I cry when I see my daughters express complete love for each other.
Or sad things...
My dad would get angry at me every Easter when I chose to watch the Jesus movie... and I'd be a blubbering mess at the end.
Even my ex-husband would frequently get irritated at my complete comfort and openness with emotion.
Why is it a bad thing exactly?
Many of my friends and family don't want me to talk about Soldier anymore. Everyone's acting as if I should be over it.
Why? I felt the love so very deeply. What is wrong with my feeling the loss the same way?
What I've learned about myself and my emotions is that the longer I deny them, the longer they stay around. Once I decide to sit with it, accept it and allow it, then I am able to let it go.
What you resist, persists.
I actually learned that in yoga, of all places. If I fight the pose, my muscles will tense up and cause more pain.
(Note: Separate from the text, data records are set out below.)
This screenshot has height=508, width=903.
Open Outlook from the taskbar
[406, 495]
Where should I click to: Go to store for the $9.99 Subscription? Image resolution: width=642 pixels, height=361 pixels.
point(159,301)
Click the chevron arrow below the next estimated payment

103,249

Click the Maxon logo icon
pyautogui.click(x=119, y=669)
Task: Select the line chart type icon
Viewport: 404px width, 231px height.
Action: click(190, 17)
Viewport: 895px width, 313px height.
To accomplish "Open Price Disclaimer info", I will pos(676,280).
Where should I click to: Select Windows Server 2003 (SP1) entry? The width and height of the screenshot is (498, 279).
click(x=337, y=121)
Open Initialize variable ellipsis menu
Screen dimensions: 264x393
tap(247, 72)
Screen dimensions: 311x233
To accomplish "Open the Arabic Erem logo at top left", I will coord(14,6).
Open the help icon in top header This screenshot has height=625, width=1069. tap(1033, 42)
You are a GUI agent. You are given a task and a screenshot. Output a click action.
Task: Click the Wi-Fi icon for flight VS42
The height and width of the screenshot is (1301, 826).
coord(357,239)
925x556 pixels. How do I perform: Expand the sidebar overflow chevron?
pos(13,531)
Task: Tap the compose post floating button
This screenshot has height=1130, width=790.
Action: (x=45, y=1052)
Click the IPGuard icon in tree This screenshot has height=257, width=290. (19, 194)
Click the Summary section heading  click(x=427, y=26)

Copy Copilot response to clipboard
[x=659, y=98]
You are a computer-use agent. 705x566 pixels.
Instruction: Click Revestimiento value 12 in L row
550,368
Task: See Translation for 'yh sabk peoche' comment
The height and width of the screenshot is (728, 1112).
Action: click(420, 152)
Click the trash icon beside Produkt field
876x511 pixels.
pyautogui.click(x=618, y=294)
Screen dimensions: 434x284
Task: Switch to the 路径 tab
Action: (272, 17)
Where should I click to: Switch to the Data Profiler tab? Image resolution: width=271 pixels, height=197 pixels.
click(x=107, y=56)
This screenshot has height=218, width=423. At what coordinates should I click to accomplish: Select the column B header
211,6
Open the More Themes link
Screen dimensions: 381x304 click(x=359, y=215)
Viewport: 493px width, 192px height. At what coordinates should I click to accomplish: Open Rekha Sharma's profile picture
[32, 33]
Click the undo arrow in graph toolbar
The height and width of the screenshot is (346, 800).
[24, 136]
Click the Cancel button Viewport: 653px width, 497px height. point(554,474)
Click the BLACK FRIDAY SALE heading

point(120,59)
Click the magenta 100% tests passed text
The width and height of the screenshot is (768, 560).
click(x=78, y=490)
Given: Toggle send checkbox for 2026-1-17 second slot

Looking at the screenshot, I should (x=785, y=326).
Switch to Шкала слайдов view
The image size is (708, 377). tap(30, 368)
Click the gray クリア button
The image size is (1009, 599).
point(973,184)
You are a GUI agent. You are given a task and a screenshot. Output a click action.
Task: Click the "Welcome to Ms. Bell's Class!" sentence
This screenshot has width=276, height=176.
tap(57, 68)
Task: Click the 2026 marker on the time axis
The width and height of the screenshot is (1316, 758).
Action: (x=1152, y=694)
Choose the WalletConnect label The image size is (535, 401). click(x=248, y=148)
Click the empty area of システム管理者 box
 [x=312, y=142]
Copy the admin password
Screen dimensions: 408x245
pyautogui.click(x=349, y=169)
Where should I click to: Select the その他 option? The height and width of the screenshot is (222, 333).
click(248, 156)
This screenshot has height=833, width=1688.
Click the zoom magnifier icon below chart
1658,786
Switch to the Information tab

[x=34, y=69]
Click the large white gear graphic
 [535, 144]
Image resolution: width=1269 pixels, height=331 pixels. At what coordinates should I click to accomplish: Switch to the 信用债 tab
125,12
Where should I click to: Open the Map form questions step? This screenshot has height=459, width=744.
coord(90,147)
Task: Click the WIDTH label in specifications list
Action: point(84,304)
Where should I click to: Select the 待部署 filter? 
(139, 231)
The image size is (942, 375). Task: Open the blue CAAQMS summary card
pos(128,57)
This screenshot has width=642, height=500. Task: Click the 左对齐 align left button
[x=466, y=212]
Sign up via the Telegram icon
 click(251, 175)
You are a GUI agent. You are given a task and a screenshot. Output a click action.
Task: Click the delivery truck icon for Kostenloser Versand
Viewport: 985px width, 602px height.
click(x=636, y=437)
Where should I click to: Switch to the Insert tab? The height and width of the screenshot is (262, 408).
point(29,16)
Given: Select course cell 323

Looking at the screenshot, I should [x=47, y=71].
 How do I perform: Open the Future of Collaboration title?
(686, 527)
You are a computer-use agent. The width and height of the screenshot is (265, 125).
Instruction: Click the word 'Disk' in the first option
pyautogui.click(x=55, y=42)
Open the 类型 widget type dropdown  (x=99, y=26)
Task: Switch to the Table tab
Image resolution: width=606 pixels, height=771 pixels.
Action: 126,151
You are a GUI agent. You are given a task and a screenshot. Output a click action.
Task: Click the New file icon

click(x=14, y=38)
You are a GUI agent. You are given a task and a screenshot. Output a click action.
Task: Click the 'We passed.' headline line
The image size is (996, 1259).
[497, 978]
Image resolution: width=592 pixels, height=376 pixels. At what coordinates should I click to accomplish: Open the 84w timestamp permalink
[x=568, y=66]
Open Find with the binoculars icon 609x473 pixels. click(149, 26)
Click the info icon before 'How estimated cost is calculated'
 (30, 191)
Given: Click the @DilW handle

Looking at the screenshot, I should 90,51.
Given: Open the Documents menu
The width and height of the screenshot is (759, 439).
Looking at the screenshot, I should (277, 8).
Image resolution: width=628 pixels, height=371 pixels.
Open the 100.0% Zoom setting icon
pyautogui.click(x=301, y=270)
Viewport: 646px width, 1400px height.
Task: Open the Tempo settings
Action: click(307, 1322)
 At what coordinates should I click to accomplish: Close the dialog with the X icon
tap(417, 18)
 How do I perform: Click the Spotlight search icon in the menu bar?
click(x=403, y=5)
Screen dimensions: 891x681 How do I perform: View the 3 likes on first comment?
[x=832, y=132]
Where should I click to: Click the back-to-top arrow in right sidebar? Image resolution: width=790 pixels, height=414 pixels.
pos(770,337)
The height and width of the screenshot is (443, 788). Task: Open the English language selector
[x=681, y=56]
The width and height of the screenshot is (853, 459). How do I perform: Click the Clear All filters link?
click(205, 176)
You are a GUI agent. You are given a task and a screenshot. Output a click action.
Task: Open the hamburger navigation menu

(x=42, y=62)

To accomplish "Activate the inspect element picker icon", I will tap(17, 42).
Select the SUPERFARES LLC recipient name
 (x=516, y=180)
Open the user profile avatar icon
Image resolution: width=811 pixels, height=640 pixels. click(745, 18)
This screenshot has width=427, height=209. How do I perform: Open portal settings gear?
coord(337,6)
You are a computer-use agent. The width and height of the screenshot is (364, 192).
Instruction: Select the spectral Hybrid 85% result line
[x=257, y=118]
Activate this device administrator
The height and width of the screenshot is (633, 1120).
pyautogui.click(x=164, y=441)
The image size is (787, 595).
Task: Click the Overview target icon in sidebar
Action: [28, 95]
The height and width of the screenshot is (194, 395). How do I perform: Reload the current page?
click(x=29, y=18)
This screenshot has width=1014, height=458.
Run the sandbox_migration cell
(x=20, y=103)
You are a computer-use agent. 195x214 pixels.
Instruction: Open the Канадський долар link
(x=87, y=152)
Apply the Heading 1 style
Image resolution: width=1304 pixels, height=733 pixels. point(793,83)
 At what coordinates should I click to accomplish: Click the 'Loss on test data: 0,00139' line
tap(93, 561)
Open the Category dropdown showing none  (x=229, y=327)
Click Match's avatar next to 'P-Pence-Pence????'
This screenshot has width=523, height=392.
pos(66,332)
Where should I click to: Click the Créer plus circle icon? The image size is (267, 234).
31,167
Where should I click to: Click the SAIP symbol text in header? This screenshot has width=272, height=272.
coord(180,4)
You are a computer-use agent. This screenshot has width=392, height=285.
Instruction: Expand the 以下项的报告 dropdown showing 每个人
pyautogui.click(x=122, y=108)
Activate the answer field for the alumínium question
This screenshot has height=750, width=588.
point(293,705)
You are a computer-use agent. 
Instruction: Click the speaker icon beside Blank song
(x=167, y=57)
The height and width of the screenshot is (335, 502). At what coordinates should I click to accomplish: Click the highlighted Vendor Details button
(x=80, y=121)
If I accept it, allow it, relax into it... then my muscles actually find comfort in the pose (albeit briefly, depending on the asana, of course).
I feel really good about my healing. Yes, it is a bit awkward trying to find a new normal as his friend... especially when he acts like nothing has changed. But I have. I am so aware of the change in me that I'm not quite sure how to react to him anymore. I will not force it or deny it. Again, I think acceptance is key. I've done this work before and with my ex-husband, I had to actually be in his physical presence and heal. I think Soldier's being far away in Iraq may be a blessing for me.
Sometimes, instead of seeing the truth of each other, we only see our own wounds. Those wounds are nothing more than a veil that needs to be lifted so we can see each other more clearly and with love. But unfortunately, the veil can only be removed after we see those wounds and feel that pain. Acknowledge it and let it go. We've put the veil there to protect ourselves but I believe it really does all of us more harm than good.
So, for the first time in such a very long time, I am allowing myself this. If I feel pain, I will post about it... because it is my pain. If it hurts you, maybe it's your pain too. Maybe you still feel the pain of loss too and that's OK. Allow yourself to feel. It's not so bad. The really good news is that it is only temporary.
"If you are going through hell, keep going."